Nightwish breathing easier

Keyboard player Toumas Holopainen creates the sort of big, emotional and epic music that could easily serve as a movie soundtrack.

“I love film music, and I hope to get a chance to score a movie someday. But right now, I am still a metal head,” Holopainen said of his current career choice writing music for and leading the band Nightwish.

The 10-year-old Finnish band has a strong following in Europe, and, with the recent release of “Dark Passion Play,” is aiming for a bigger U.S. audience. The band launched its international tour in the U.S., including a date Saturday at The Palladium, 261 Main St., Worcester. The band Paradise Lost opens the show at 8 p.m.

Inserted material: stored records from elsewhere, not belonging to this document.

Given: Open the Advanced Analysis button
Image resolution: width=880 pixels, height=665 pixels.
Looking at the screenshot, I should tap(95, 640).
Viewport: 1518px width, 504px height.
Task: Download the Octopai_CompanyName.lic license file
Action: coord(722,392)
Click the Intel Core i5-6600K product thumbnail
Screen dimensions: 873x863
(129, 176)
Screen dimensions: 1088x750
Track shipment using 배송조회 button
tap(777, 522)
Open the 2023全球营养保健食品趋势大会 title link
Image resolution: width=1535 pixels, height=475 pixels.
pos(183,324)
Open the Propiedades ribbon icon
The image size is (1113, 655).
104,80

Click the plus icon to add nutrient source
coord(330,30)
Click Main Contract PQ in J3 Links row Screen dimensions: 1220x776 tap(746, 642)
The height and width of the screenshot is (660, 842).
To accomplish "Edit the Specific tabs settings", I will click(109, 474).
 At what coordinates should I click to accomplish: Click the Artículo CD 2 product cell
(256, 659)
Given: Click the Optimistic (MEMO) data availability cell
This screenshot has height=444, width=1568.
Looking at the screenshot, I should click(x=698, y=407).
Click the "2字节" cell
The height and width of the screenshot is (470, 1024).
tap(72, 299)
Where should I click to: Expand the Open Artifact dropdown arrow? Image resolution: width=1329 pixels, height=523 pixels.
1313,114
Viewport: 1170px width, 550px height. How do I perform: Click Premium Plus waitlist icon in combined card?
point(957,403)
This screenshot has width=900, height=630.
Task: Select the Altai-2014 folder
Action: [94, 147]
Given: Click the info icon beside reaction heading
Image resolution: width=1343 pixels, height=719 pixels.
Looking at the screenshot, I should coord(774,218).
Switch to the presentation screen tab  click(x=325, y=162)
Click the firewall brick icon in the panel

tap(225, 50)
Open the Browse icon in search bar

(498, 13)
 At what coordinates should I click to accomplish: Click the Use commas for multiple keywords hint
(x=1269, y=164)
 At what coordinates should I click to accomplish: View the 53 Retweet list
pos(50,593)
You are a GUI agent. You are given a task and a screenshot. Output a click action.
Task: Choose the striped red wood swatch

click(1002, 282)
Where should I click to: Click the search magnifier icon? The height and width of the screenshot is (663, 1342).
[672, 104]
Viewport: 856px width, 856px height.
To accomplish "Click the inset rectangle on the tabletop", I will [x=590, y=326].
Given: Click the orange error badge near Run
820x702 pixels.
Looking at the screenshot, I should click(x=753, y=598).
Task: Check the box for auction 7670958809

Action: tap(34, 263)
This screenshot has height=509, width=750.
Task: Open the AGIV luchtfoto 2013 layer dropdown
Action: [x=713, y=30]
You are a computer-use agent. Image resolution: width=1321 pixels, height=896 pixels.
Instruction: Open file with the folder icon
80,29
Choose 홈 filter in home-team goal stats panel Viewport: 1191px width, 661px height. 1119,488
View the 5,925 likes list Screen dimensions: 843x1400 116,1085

“Dark Passion Play,” its second release on Roadrunner Records, is Nightwish’s first record with new singer Anette Olzon and proves her ability to replace the ousted Tarja Turunen. The swap caused shock waves through Nightwish’s European fan base, particularly as the group used an open letter to part ways with its well-liked and gifted singer.

But Holopainen said the move was necessary for the band’s survival.

“We are all able to breathe again and work together as a band. Having a team player that wants to be part of a band is important,” he said.

Olzon joined bassist and vocalist Marco Hietala, drummer Jukka Nevalainen, guitarist Erno Vuourinen, and Holopainen in the Nightwish lineup.

In case Holopainen wasn’t clear on the subject of Turunen, simply check out such new songs as “Bye Bye Beautiful” and “Master Passion Greed.” In the former, Nightwish laments a woman who sells out her friends, and the latter is a scathing account of one man’s attempt to manipulate situations to his financial gain (and is a thinly veiled message to Turunen’s husband/manager).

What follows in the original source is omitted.